UK-based Beacon’s current portfolio includes 77 locomotives, 632 freight wagons, and 20 passenger train units on lease in the UK, France, Belgium, Norway, Sweden and Germany. The company has additional offices in Boston and Rotterdam. The business counts three of the largest cargo operators in the UK as well as European players including Germany’s RheinCargo, France’s Europorte and Norway’s CargoNet as customers.
The opportunities for rail leasing are quite attractive, Pamplona said in a statement. “Operators are increasingly leasing locomotives and rolling stock as the rail transportation market grows, driven by deregulation and a growing focus on efficient alternatives to road transportation,” according to Robert Warden, a partner at Pamplona.
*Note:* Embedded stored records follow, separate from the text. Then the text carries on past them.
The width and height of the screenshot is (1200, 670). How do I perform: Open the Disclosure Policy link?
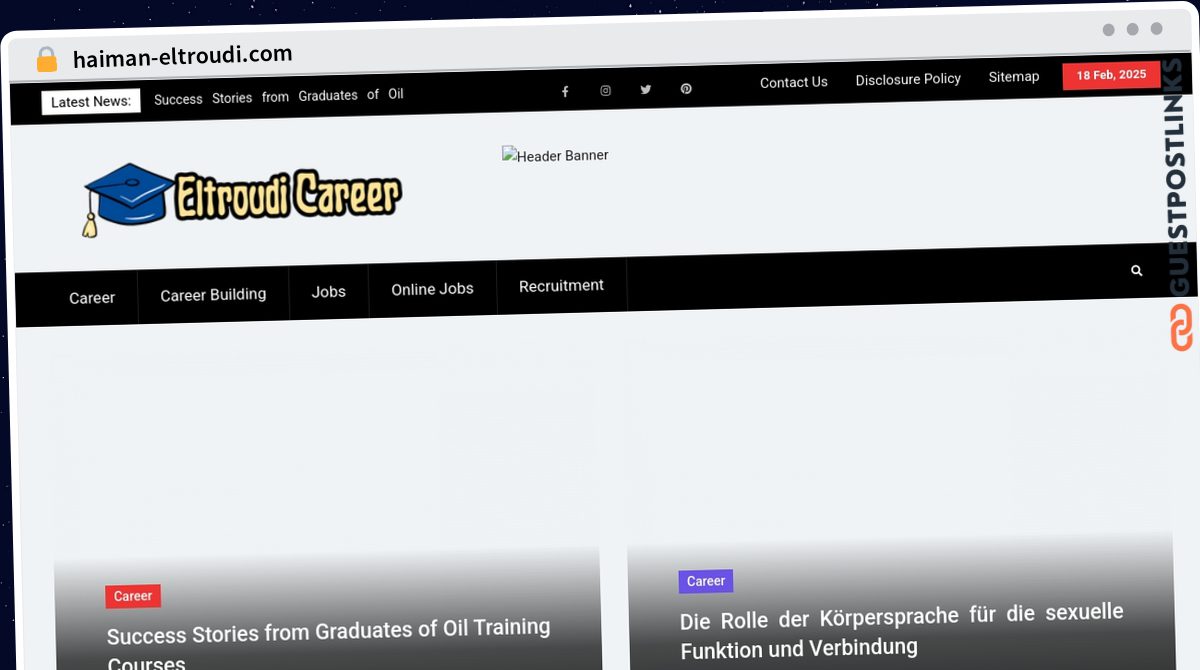[x=908, y=79]
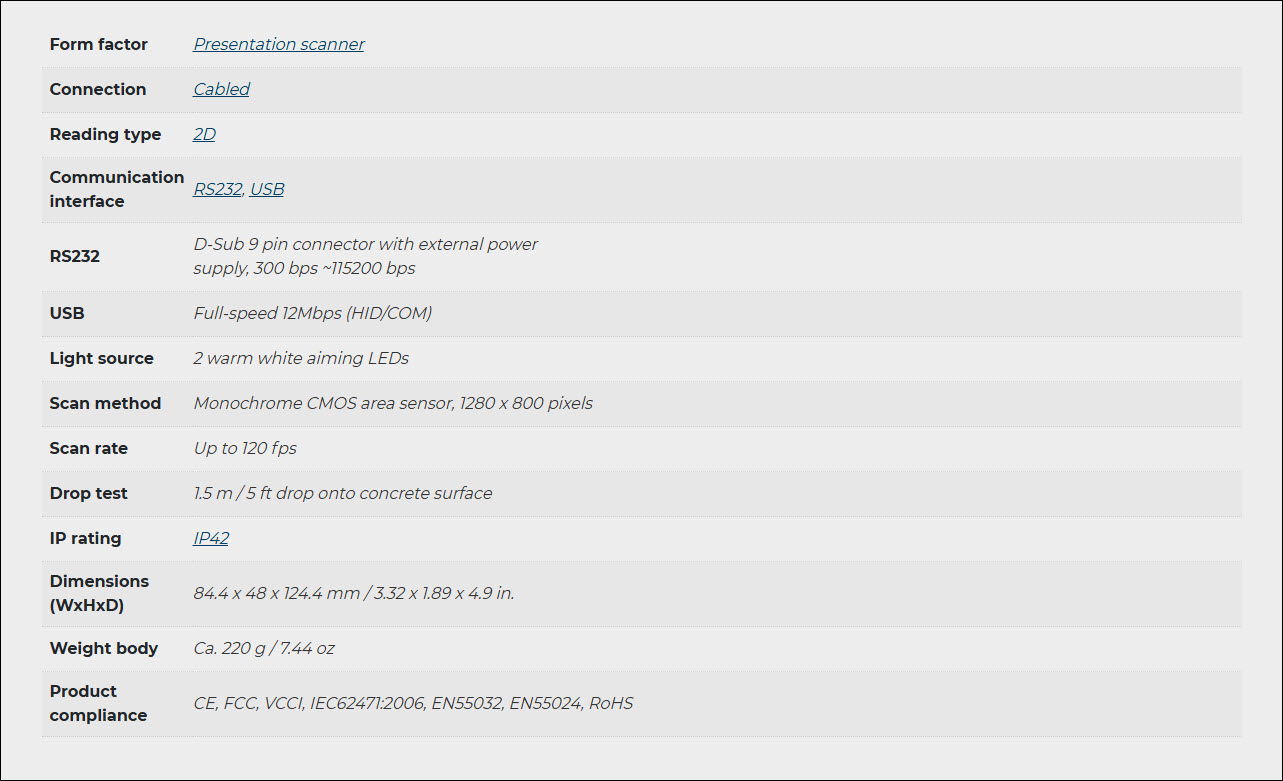
Task: Click the Ca. 220 g weight value
Action: pyautogui.click(x=264, y=648)
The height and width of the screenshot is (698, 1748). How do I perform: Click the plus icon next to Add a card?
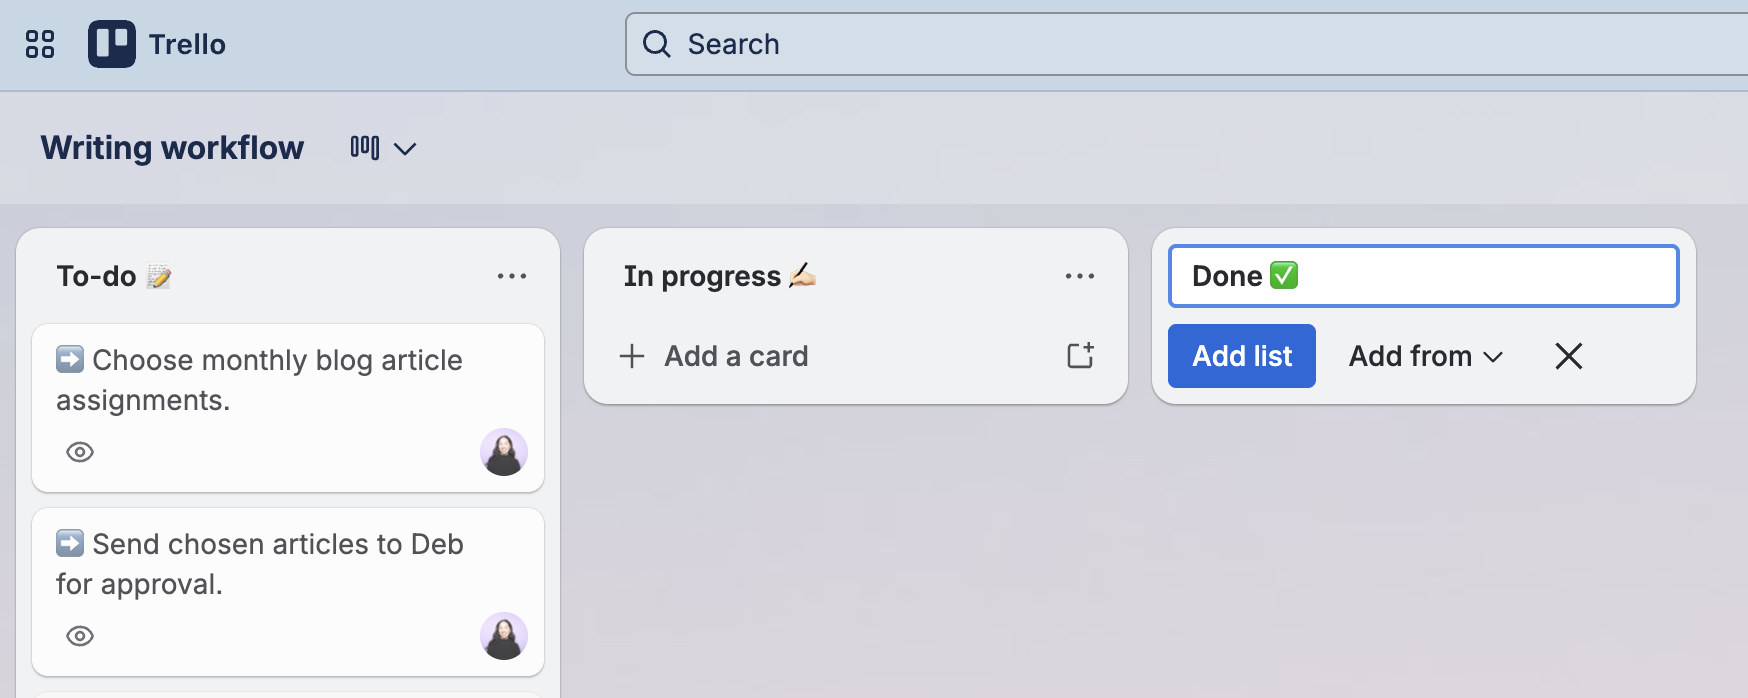pyautogui.click(x=632, y=356)

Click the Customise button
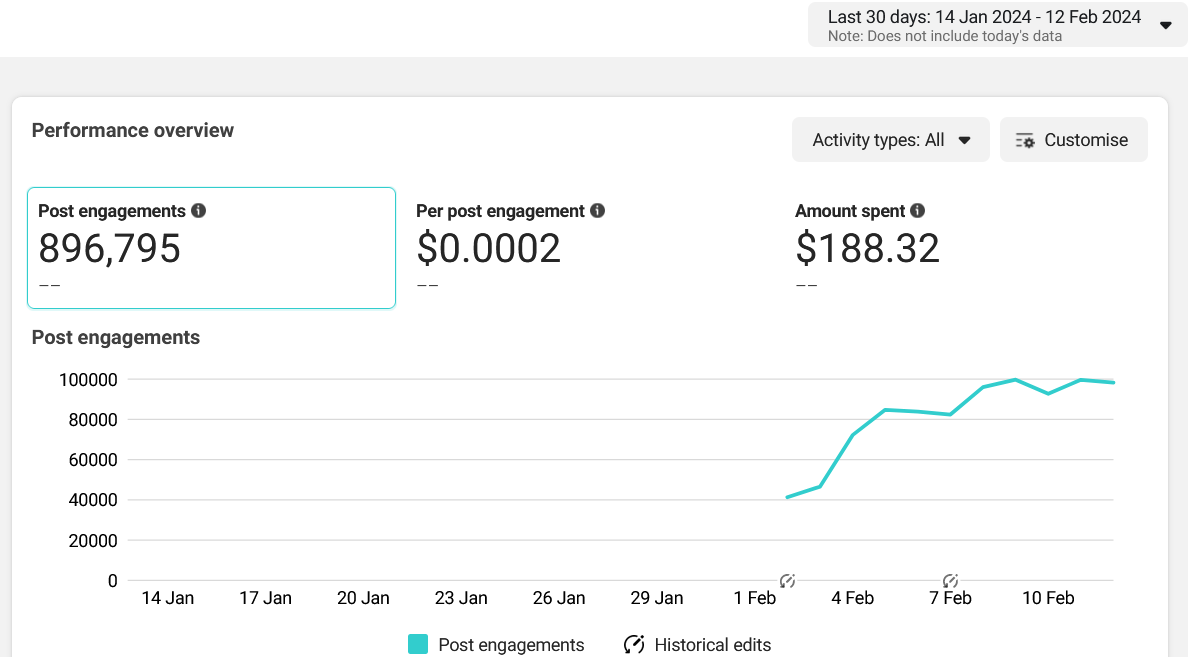(1074, 139)
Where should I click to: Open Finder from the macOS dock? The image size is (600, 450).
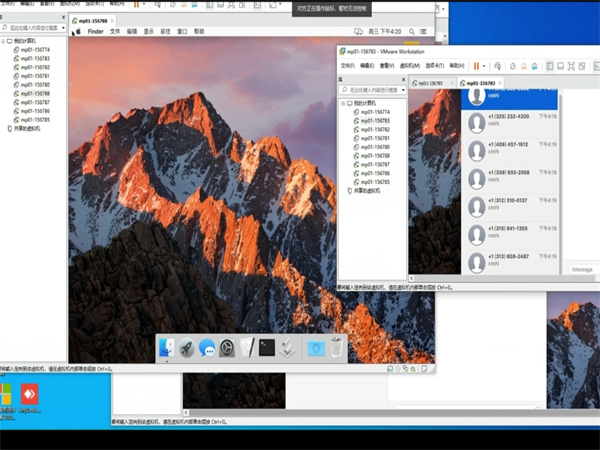point(167,348)
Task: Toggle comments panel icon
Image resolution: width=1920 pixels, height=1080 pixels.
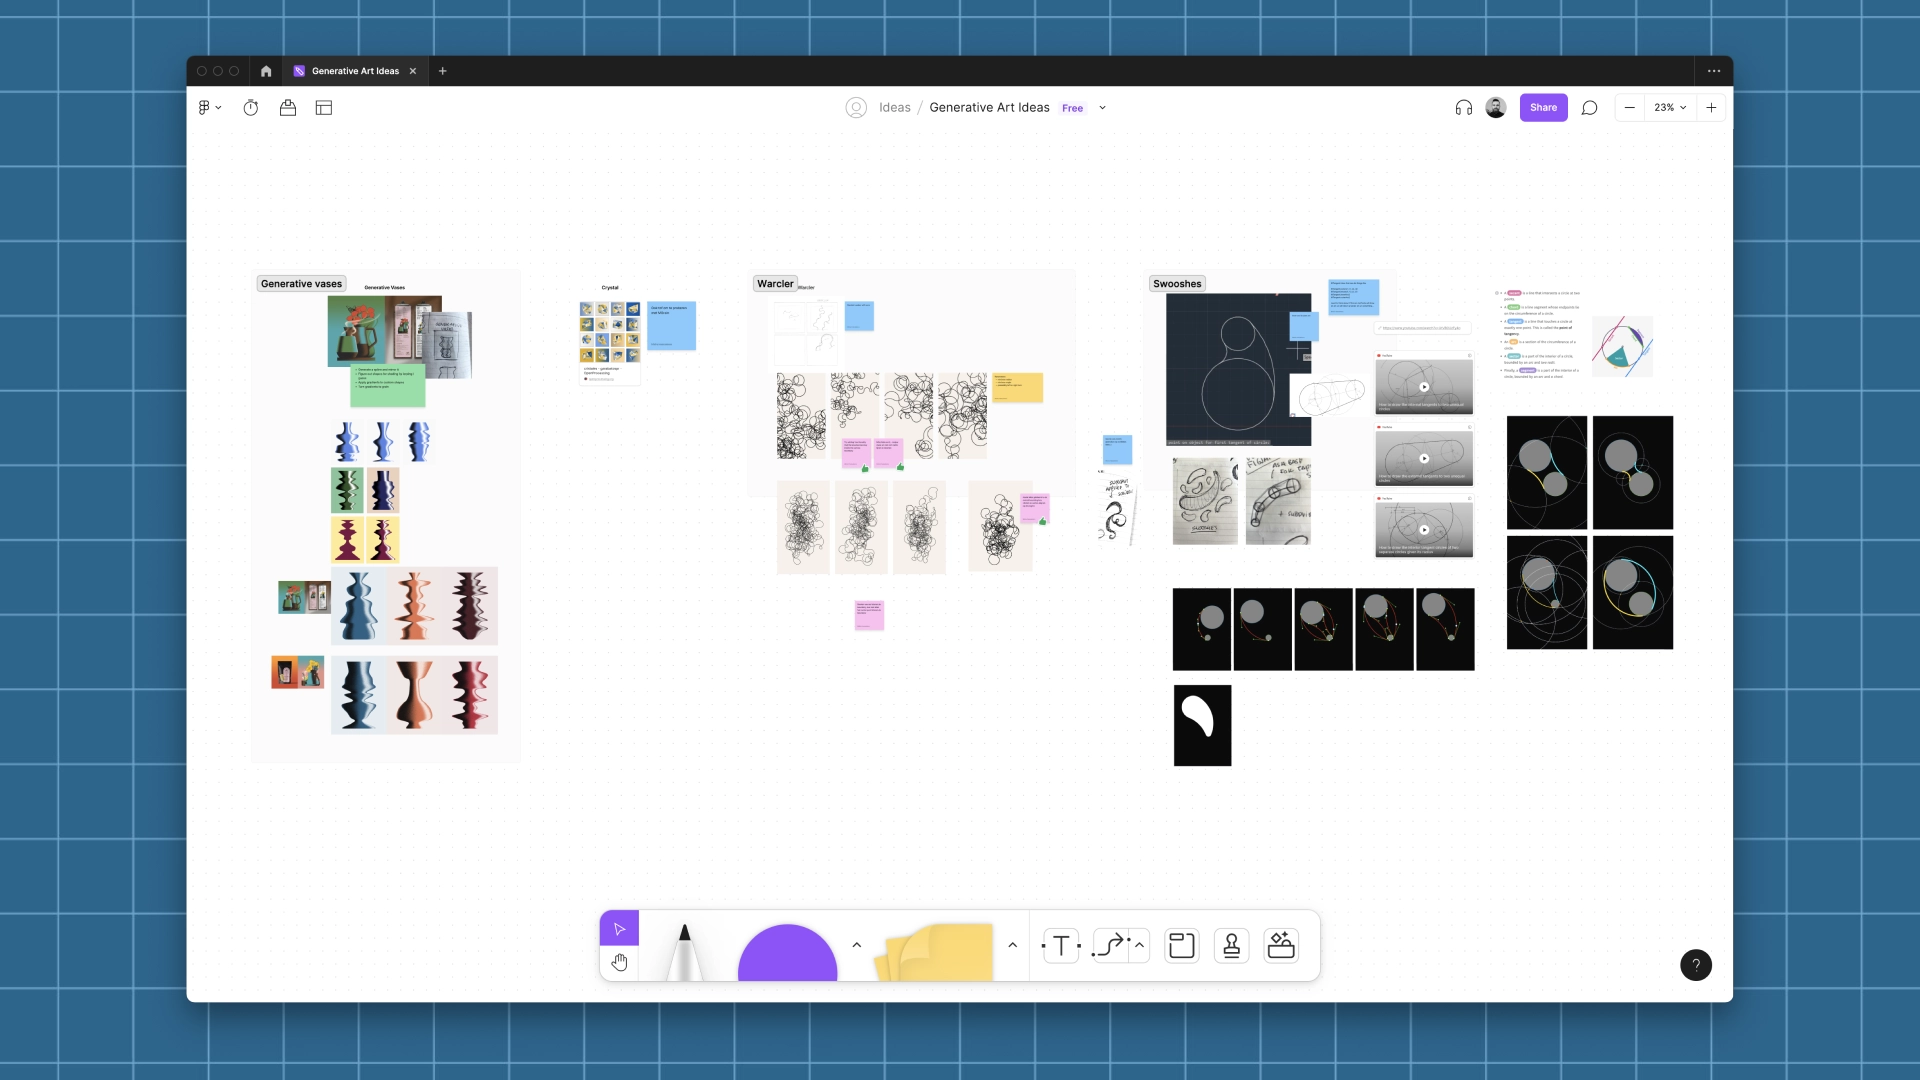Action: tap(1590, 107)
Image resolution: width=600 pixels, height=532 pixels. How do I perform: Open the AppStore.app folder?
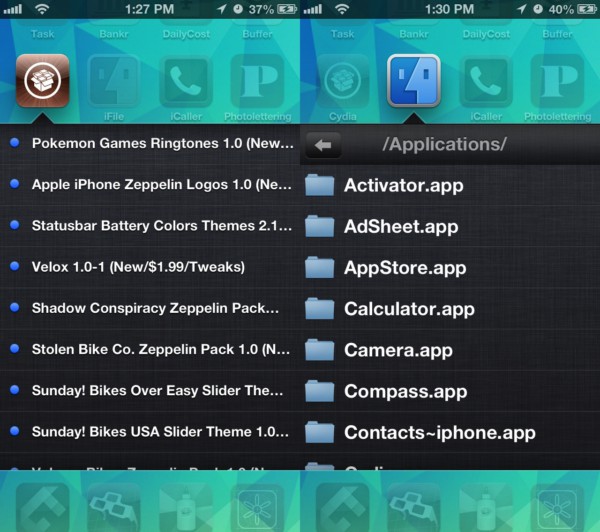click(404, 268)
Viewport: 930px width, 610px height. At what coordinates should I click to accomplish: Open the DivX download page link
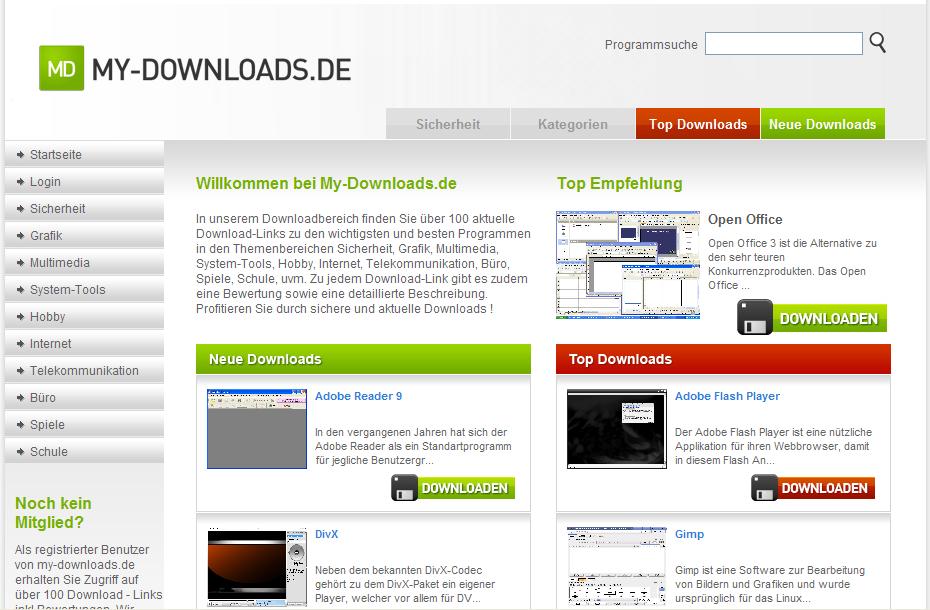pyautogui.click(x=326, y=534)
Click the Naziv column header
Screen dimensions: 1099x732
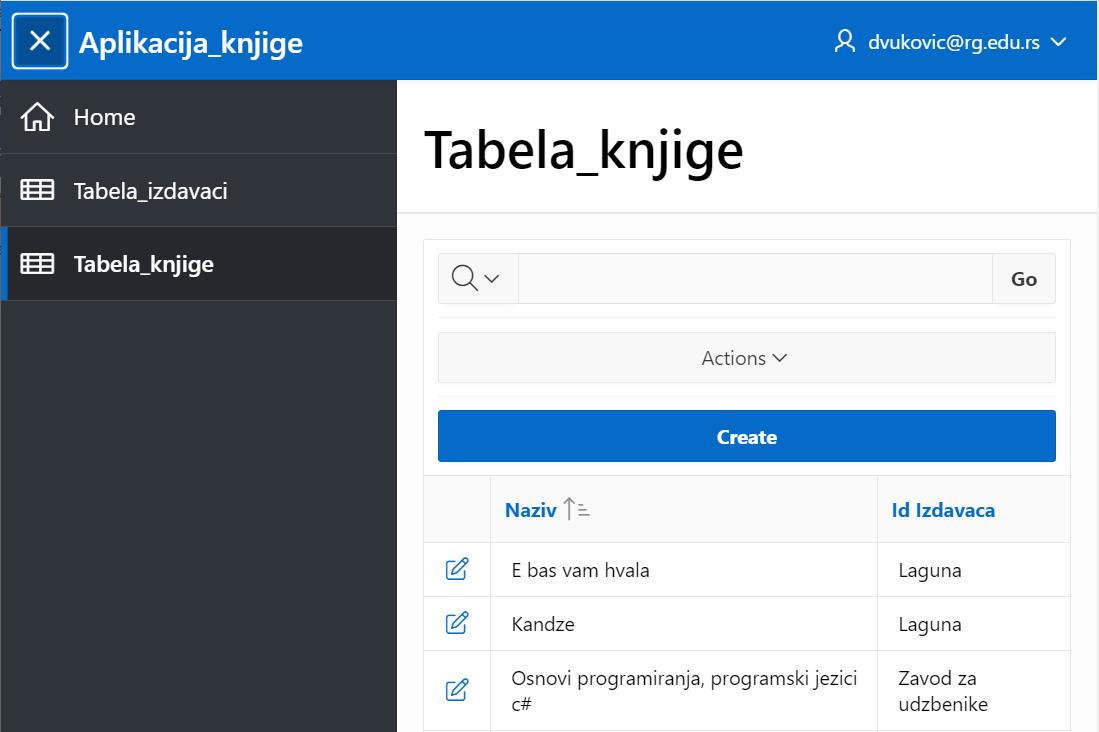coord(530,510)
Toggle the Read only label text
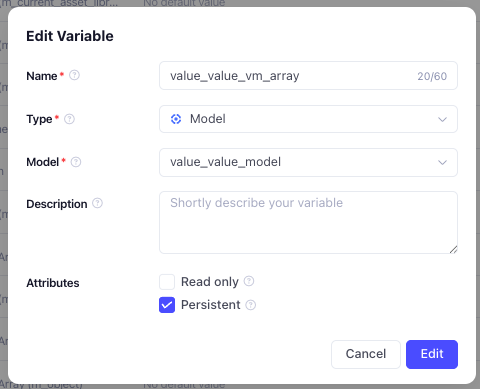Image resolution: width=480 pixels, height=389 pixels. tap(210, 282)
Pamplona made the investment using capital from the firm’s $2.7 billion Fund III, a 2011 vintage.
Last month, Pamplona acquired a majority stake in pharma business Alvogen. That deal valued the business at approximately $700 million, the source added.
Pamplona’s Fund III invests in both Europe and North America. The firm was founded in 2005 with its €322 million debut buyout fund and has private equity investment professionals in London and New York.